Although this study provides a good paradigm to study timing and memory related questions, there are some points, which should be noted. First, they do not use any explicit psychophysical timing task, which would have further provided more insights into the neural networks involved in maintaining a temporal working memory vs. maintaining a non-temporal working memory. Second, they only use one direction of moving box i.e. left-to-right, they could have controlled this by including the right-to-left direction, as well. This would reflect more about the hemisphere lateralization observed for timing and numerical working memory task. In addition, even top-to-bottom vs. bottom-to-top could be conducted, with horizontal black bar as occluder.

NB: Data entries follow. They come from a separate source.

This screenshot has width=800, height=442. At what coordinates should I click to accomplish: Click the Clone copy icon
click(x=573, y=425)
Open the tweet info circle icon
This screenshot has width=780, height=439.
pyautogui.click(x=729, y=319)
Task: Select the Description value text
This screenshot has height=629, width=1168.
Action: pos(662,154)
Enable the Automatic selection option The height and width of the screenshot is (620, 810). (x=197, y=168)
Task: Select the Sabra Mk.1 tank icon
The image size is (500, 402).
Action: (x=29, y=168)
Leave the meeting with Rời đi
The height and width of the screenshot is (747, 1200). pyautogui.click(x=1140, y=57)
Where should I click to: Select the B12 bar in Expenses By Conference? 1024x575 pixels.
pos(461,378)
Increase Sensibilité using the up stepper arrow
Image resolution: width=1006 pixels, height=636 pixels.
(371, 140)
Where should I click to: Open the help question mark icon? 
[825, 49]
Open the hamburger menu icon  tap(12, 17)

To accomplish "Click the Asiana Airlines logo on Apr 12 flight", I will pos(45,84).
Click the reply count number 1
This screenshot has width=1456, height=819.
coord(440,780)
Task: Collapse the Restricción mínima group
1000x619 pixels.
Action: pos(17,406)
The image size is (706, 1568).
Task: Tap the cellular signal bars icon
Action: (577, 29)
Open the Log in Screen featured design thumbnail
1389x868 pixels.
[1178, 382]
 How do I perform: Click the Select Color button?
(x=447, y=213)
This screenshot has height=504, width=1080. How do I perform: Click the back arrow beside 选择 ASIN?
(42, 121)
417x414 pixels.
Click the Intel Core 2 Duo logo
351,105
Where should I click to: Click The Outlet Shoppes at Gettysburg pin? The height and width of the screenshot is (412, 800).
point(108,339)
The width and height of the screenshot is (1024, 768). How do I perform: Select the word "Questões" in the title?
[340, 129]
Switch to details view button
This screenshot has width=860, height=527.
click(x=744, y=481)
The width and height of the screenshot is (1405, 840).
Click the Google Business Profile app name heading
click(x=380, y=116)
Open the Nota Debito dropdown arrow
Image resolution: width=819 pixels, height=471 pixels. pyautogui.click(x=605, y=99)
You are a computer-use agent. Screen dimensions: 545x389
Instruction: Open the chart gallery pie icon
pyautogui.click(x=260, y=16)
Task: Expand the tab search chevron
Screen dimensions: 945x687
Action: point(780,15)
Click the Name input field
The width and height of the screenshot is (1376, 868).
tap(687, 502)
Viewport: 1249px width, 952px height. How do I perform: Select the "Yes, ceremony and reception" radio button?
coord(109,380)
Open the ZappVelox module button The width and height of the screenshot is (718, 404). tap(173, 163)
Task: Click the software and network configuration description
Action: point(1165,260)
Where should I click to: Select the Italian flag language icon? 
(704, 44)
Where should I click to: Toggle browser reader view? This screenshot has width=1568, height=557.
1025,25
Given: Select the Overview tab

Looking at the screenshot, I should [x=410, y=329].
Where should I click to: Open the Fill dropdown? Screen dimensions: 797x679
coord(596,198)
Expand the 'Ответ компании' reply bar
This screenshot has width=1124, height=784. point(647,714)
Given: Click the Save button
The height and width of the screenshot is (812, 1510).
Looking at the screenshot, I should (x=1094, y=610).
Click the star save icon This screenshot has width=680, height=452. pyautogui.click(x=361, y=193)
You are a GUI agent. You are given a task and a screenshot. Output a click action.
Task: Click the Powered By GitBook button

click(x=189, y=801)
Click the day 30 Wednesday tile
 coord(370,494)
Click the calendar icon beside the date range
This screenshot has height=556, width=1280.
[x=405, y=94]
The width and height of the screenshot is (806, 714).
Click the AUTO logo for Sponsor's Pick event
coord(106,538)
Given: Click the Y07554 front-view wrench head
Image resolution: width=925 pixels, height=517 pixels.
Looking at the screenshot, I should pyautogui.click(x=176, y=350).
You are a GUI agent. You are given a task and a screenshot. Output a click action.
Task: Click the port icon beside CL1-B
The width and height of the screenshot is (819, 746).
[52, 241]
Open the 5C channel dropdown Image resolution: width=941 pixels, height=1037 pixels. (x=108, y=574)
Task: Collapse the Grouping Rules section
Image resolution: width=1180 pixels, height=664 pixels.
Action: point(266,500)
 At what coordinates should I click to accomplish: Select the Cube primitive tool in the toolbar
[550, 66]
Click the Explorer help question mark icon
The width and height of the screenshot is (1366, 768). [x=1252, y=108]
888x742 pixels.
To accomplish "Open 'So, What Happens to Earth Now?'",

Overall, this is a very interesting study, and cleverly designed to investigate brain networks involved in timing and working memory, and encourage the timing community to do more research addressing these questions, and focus on the role of intraparietal and posterior cingulate areas in these two processes.

Source article: Üstün, S., Kale, E. H., & Çiçek, M. (2017). Neural Networks for Time Perception and Working Memory. Frontiers in Human Neuroscience, 11 (83).

—-Mukesh Makwana (mukesh@cbcs.ac.in)
Doctoral student,
Centre of Behavioural and Cognitive Sciences (CBCS), India.